My point is this. Why make me change my setting so I can use the new rules? If the old setting doesn't fit with the new rules, then maybe the new rules are so different that the old setting should be left behind for a new one. Build a new setting that conforms to the new rules.
 

SSquirrel

Explorer
• I stopped following Star Trek after they killed Data – while this does not qualify as an apocalyptic event, it was a silly bit of pointless destruction. I know there have been no more movies, but there have been books and the Enterprise series, none of which I bothered with.

Brent Spiner is getting older and it's harder to pull off the unchanging android, so Data was killed and he got to be a hero one last time. I was sad they killed him, but I understand it. Then again, I didn't miss it when they killed off Chewie really. Drove Han off the deep end in an impressive way.
 

thundershot

Adventurer
Brent Spiner is getting older and it's harder to pull off the unchanging android, so Data was killed and he got to be a hero one last time. I was sad they killed him, but I understand it. Then again, I didn't miss it when they killed off Chewie really. Drove Han off the deep end in an impressive way.

Yeah, but with Data, it was already explained that he was subtly modifying himself to give the illusion of age. In fact, I think it's mentioned in the last movie. So what do they do? Get a NEW FRESH DATA that's still played by Brent Spiner. It made no sense...




Chris
 

Siran Dunmorgan

First Post
Elder Evils?

Grumpy Celt, have you considered the impact of something more like a planned, intentional—as opposed to imposed—cataclysm on a world?

Wizards of the Coast's Elder Evils has some excellent material for playing through an actually apocalyptic campaign, in the sense that most of what the characters experience over the course of their careers as adventurers is the gradually increasing effect of the Signs of the end times. Only when the end is indeed near do the adventurers truly understand what has been happening for the previous months or years of the campaign. They experience apocalypse, that is, revelation in the most accurate sense of the term, as part of the campaign.

Not necessarily because the Dungeon Master wants downtrodden players—though anyone working with a pre-4th Edition sphere of annihilation is certainly courting disaster—but because this is what is called for by the drama of which they are a part.

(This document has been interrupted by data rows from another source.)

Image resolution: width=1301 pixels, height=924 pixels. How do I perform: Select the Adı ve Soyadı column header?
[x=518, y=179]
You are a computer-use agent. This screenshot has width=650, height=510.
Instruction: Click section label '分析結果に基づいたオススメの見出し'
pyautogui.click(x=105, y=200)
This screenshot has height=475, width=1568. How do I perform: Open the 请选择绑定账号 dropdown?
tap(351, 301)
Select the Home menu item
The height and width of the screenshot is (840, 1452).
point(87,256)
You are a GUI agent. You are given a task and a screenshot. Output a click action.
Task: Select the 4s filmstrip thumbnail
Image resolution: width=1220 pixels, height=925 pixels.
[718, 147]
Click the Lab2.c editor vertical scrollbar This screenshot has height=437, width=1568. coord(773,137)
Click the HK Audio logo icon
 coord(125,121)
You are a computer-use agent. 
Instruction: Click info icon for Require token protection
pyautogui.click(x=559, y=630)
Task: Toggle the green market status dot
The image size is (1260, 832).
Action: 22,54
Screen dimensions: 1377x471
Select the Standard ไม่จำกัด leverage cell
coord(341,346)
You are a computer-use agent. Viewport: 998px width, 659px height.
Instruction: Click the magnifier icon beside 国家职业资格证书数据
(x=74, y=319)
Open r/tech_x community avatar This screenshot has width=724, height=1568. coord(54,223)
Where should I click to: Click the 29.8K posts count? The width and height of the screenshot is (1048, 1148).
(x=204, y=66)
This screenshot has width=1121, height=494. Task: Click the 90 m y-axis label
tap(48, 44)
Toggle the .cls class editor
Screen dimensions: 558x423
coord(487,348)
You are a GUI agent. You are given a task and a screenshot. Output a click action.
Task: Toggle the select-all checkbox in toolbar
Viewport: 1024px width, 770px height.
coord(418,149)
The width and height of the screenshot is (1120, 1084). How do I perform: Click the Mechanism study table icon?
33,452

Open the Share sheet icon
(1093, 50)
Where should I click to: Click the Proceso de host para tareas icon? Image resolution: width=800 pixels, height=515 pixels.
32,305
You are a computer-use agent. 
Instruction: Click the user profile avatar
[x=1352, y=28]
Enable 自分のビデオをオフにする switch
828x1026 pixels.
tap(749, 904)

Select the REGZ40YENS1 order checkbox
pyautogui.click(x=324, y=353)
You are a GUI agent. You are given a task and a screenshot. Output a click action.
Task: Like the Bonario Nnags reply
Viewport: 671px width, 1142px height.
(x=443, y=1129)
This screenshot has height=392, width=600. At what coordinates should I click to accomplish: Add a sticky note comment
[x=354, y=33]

In some cases, even if the heroes are successful in destroying the Elder Evil, the world to which the adventurers return is drastically different from the one they left: the waking of Leviathan has re-shaped mountain ranges and coastlines; some areas that were deserts are now swamps, and other changes have come to the world.

In one scenario—and I am not making this up: it's in the book—if the adventurers fail in their quest, all of existence simply winks out.

In other scenarios, the only people left alive are the refugees who managed to get off-plane before the world is consumed.

As I understand it, the objection that you have to scenarios involving cataclysm or the catastrophic re-making of a world seem to be when such scenarios are imposed on the game, rather than being the deliberately crafted climax, the inevitable culmination, if you will, of a long-running narrative, the signs of which had been posted many adventures before, sometimes a dozen levels before the end of the campaign.

In any event, the concepts in Elder Evils, while not quite presented with a Lovecraftian flair, are admirable views into what apocalypse—what revelation—can be.

—Siran Dunmorgan
 

the Jester

Legend
I do not enjoy playing characters that endless run in circles. Yet that is what playing in an apocalyptic setting is… it is not possible to accomplishing anything and the characters are essentially (if not literally) running in circle.


This is quite a generalization, and ime (and imc) it has not always held true.

Characters in an apocalyptic setting might be able to restore some degree of civilization; defeat the apocaypse's instigators; found a kingdom of their own; become a god... the list goes on.